Abstract
Cancer cell–derived C3 is essential for the growth of disseminated cancer cells in the CSF.
Major finding: Cancer cell–derived C3 is essential for the growth of disseminated cancer cells in the CSF.
Mechanism: Activated C3a receptor disrupts the blood–CSF barrier to permit the entry of nutrients into the CSF.
Impact: C3a receptor signaling may be a potential therapeutic target for patients with leptomeningeal metastasis.
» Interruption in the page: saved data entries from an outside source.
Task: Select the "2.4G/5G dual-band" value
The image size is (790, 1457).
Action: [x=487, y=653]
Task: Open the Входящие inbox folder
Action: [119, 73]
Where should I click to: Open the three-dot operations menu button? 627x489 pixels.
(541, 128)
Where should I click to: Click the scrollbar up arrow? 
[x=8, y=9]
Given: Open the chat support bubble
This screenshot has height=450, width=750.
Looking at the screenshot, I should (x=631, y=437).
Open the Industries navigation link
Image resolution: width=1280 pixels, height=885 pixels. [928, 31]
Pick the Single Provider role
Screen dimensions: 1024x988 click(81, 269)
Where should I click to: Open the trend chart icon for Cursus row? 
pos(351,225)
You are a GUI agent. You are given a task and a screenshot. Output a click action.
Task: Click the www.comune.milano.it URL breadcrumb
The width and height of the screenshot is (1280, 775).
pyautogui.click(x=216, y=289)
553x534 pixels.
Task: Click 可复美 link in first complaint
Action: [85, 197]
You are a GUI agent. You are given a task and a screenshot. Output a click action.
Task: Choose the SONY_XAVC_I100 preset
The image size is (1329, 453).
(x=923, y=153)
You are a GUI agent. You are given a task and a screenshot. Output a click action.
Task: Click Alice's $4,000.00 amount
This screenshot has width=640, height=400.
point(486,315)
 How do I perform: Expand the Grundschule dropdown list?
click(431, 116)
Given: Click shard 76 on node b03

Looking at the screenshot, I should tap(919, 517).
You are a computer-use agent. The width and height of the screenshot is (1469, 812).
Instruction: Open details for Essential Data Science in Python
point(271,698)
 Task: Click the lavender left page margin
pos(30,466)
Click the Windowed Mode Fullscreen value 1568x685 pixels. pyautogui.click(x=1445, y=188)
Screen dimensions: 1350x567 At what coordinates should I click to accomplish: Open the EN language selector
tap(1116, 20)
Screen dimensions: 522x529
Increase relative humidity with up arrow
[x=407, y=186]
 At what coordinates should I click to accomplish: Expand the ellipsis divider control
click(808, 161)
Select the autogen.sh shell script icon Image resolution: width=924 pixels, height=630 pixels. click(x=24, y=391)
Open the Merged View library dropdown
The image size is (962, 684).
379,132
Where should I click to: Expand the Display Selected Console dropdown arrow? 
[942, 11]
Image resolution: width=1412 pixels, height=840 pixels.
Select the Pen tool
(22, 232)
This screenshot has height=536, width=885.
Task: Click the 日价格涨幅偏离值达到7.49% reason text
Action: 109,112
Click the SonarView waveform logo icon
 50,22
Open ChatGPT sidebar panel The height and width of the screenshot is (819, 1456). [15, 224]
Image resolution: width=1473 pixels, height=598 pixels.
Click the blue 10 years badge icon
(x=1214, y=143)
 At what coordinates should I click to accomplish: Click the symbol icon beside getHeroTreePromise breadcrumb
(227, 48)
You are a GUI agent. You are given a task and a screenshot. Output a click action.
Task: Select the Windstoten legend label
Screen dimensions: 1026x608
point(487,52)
Leptomeningeal metastasis is the spread of cancer metastases to the leptomeninges, the two innermost layers of tissue covering the brain and spinal cord that contain cerebrospinal fluid (CSF), which results in the rapid dissemination of cancer cells in the CNS and, if not diagnosed early, results in irreversible neurologic deficits and death. However, current therapeutic strategies for the treatment of patients with leptomeningeal metastasis, which have focused on the combination of intrathecal chemotherapy and radiation therapy, have not significantly improved patient outcome. To elucidate the mechanisms that promote the growth of leptomeningeal metastases in the CSF, Boire and colleagues generated matched brain parenchyma–specific and leptomeningeal-specific metastatic derivative clones from metastatic breast and lung cancer cell lines. Each leptomeningeal-specific metastatic cell line was demonstrated to be phenotypically and transcriptionally distinct from its matching brain parenchyma–specific metastatic cell line, and expression profiling showed that complement component 3 (C3) was upregulated in leptomeningeal-specific metastatic cells. Similarly, C3 levels were elevated in the CSF of patients with leptomeningeal metastasis and in the primary lung or breast tumors of patients who developed leptomeningeal metastasis. Ablation of cancer cell–derived C3, but not host C3, decreased leptomeningeal metastatic cell growth in vivo; similarly, only CSF from patients with leptomeningeal metastasis promoted leptomeningeal metastatic cell growth in vitro. Choroid plexus epithelial cells, which form the blood–CSF barrier and control transport from blood into CSF, expressed the C3 receptor C3aR, and C3 diminished tight junction integrity of choroid plexus epithelial cells in vitro and in vivo. Further, C3-mediated disruption of the blood–CSF barrier resulted in the increase of growth-promoting mitogens, such as amphiregulin, in the CSF, and inhibition of C3aR resulted in decreased leptomeningeal metastasis and improved survival. These results describe the complement-dependent mechanism by which disseminated tumor cells promote the growth of leptomeningeal metastasis and suggest a potential therapeutic strategy for patients with leptomeningeal metastasis.